You may wish to consider the type and frequency of your supplements. Too much D3, too many vitamins? That schedule also depends upon the diet you feed your feeders. This info quoted from a respected exotics veterinarian may help.
#105---Yellow Urates: Potential Causes......January 2015
Contributed by a vet who also keeps leopard geckos:
"Urate color depends upon things like diet, health,
et cetera. Generally urates are very white. More pigmented (especially green) urates can indicate an issue. It is possible that if the animal has not passed stool or urates for some time there can be a little staining of the urate portion of the waste products. I also think that this is sometimes the case if the stool is loose. Then there is a greater chance for pigments to bleed from feces to urates. If it is just little off-color I would keep an eye on it and if it is infrequent I wouldn’t worry. If we are talking dark yellow or green that's biliverdin and it implies that there is something more serious going on.
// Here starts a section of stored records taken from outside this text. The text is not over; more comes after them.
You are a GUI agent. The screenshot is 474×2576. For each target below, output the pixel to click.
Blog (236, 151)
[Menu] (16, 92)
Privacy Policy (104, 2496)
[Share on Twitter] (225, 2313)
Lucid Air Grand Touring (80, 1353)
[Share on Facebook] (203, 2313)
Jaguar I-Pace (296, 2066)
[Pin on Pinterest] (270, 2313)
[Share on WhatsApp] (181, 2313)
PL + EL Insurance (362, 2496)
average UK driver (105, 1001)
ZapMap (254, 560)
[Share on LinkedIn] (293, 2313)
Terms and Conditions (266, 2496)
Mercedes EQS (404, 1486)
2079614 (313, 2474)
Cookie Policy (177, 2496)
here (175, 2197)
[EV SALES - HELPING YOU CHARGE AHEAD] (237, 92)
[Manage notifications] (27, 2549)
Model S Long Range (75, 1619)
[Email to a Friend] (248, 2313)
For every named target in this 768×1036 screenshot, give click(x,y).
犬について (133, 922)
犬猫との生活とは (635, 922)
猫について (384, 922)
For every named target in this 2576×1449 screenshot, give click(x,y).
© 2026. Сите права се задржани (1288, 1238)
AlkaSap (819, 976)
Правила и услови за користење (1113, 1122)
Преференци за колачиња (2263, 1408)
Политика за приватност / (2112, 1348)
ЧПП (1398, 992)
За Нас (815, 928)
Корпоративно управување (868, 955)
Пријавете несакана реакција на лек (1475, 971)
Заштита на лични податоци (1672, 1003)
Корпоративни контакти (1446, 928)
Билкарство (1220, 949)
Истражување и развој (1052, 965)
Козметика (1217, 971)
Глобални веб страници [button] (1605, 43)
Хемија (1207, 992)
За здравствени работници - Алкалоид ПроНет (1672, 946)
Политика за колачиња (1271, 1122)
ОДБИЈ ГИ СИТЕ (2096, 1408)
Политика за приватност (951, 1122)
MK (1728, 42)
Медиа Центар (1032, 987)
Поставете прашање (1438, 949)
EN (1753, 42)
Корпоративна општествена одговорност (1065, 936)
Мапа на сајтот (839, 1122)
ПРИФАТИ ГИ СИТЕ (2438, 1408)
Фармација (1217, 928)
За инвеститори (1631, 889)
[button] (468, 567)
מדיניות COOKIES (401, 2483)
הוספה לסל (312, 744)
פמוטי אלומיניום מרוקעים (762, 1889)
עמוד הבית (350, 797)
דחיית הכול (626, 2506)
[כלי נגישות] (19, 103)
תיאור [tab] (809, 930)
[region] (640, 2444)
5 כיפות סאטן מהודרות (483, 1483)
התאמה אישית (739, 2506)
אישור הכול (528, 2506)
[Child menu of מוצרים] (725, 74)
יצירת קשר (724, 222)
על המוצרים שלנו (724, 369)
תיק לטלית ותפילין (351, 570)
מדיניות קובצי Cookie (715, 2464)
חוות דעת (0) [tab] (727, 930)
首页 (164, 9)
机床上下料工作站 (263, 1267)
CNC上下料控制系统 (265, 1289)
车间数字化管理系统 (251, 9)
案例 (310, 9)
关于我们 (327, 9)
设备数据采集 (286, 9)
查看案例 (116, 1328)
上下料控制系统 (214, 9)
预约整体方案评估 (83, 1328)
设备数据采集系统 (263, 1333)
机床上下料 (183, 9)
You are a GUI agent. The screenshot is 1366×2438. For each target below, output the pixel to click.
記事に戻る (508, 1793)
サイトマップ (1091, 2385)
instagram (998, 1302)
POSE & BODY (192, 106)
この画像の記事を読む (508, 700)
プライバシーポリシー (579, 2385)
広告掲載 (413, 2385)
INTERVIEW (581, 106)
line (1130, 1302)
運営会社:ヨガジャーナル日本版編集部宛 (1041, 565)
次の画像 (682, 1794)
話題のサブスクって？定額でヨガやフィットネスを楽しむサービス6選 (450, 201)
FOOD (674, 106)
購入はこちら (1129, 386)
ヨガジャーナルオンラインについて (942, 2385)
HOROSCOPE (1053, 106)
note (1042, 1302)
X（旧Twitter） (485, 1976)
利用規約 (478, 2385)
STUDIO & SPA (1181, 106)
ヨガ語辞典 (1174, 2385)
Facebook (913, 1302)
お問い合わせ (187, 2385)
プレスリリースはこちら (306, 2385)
Reptiles lack an enzyme called biliverdin reductase that allows them to convert biliverdin to bilirubin (as mammals do). So their bile is green. If the liver cannot handle removing it from the bloodstream efficiently, levels can exceed the renal threshold and spill into the urates. That would result in the urates being a greenish yellow to green color. What confounds this is that there's some mixing of feces and urine/urates in the cloaca so that some fecal pigments can stain the urates a light yellow color."